汗を分泌する腺には、良く知られるアポクリン汗腺とエクリン汗腺という二種類の分泌腺があります。アポクリン汗腺は、ワキの下、乳輪、陰部、臍、外耳道などにあります。エクリン汗腺から出る汗の成分は、1%の塩分と99%の水分ですが、それに対してアポクリン汗腺から出る汗の成分には、タンパク質、糖類、鉄分、脂質、脂肪酸、アンモニア、蛍光物質などといった臭いの元となる物質が含まれています。

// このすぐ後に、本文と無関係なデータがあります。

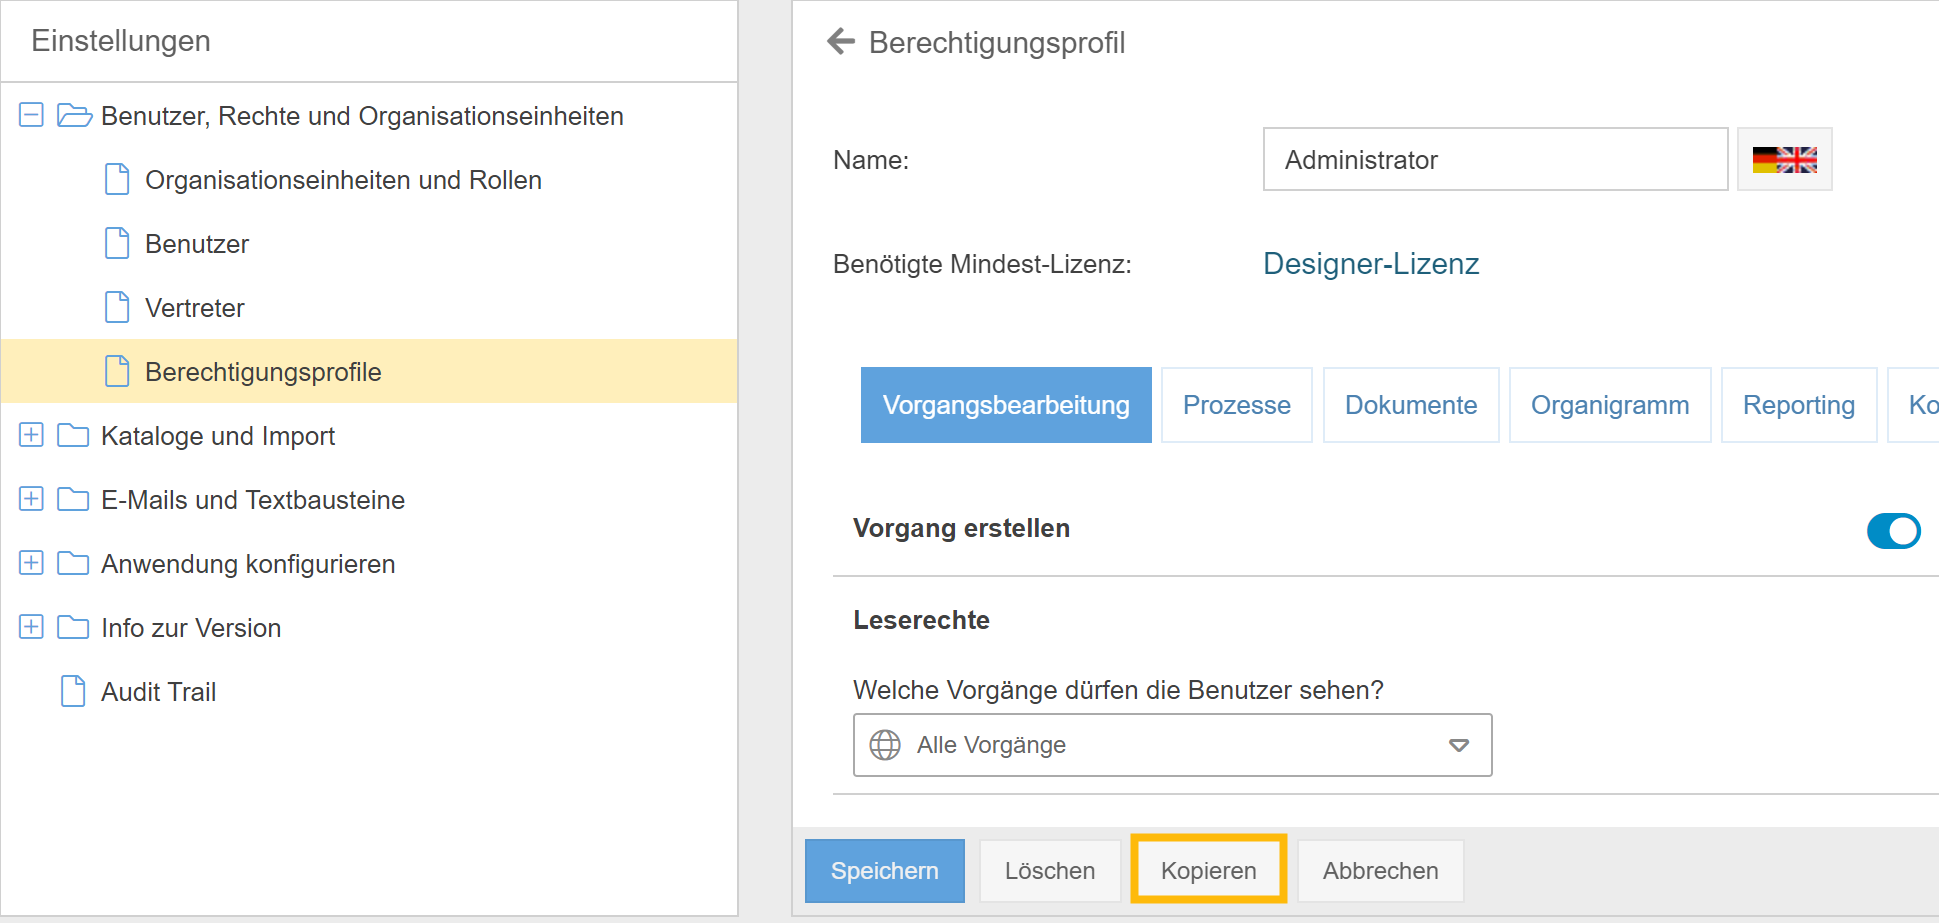Expand the E-Mails und Textbausteine folder

31,499
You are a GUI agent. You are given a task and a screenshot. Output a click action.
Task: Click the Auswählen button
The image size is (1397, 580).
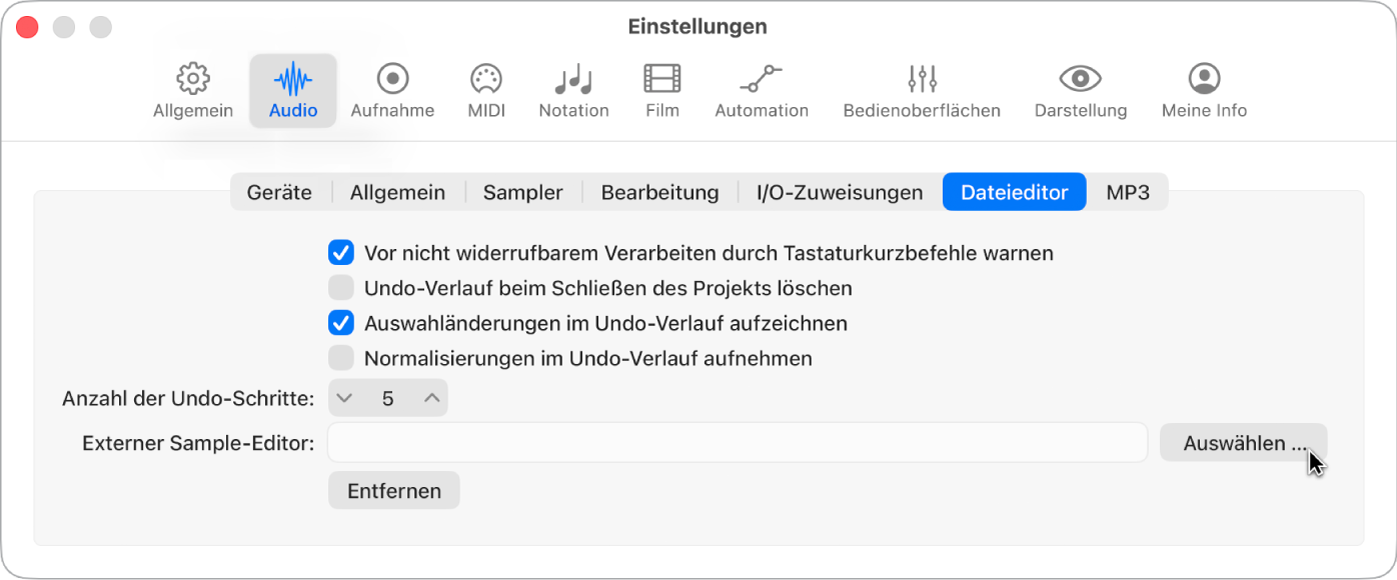1243,442
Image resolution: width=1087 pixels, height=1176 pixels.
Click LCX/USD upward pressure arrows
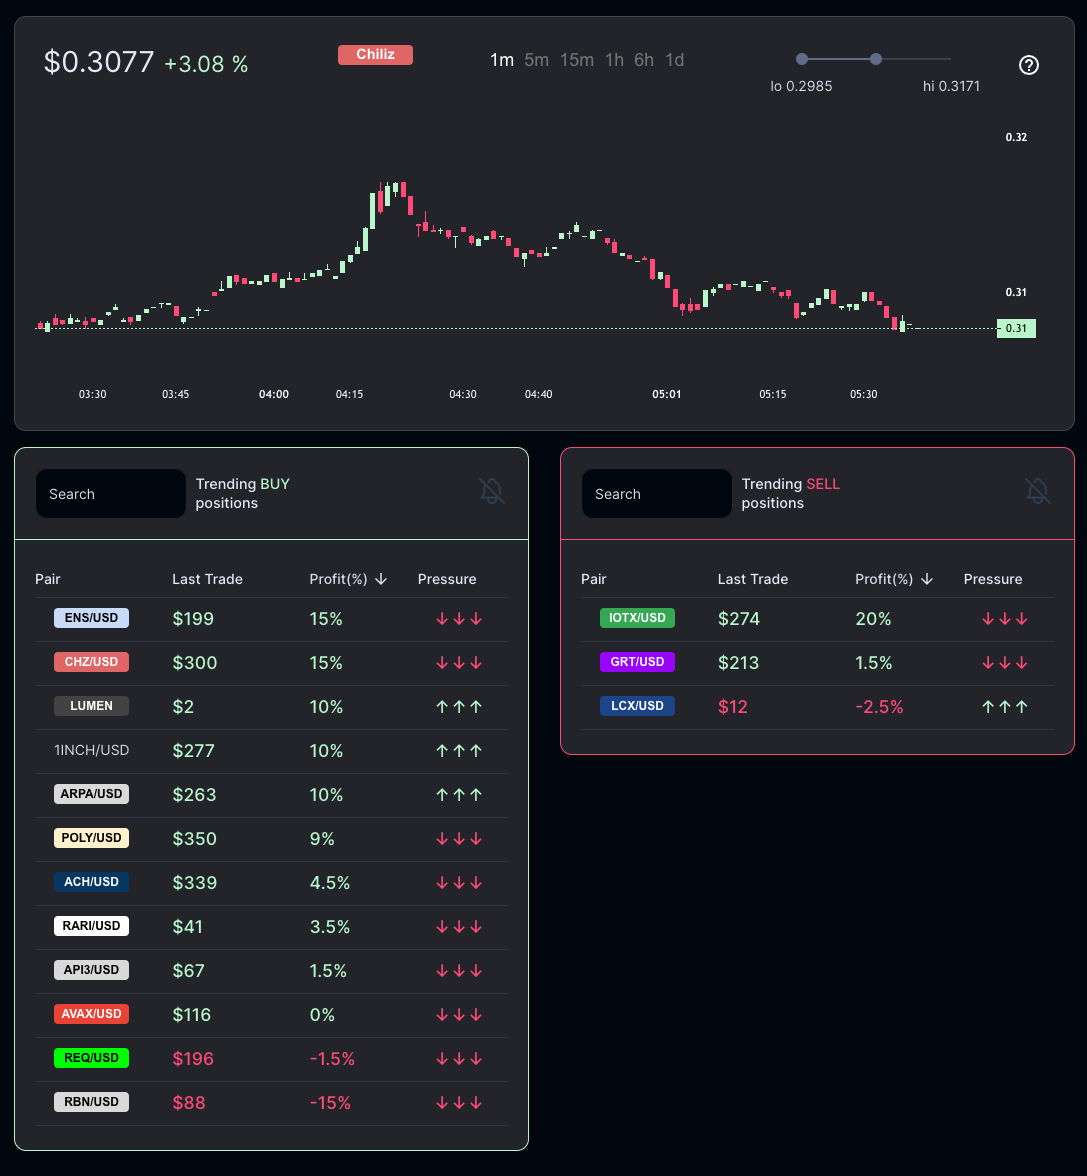tap(1005, 707)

粘り気のある乳白色がかった液体が、アポクリン汗腺から出る汗の成分です。この汗の成分が細菌などによって分解されると、わきがになるのです。
アポクリン汗腺の活動は、大体思春期の頃から始まり、そして老年になるまで続きます。汗の分泌量が、アポクリン汗腺も含めて多くなる病気を多汗症と呼びますが、はっきりとした汗の量などの定義はありません。太っている人やすぐに緊張する人、甲状腺機能の亢進している人にも、多汗症やわきがはを発症する人が多く見られます。
多汗症の症状は、顔や手足、といった場所にも起こります。症状として代表的なものは、ワキの下から汗が流れたり、ワキの下の黄ばみや汗じみが気になるという症状です。繰り返しますが、わきがと多汗症は、別々のものです。多汗症の人がすべてわきがであるということはありません。
なお、わきがになる人の比率を世界的に見た場合、日本人はわきが体質の人が約10%であるのに対し、欧米人は約80%です。そして、片方の親がわきがの場合は約50%、両親がわきがである場合は約75%の割合で遺伝するとも言われます。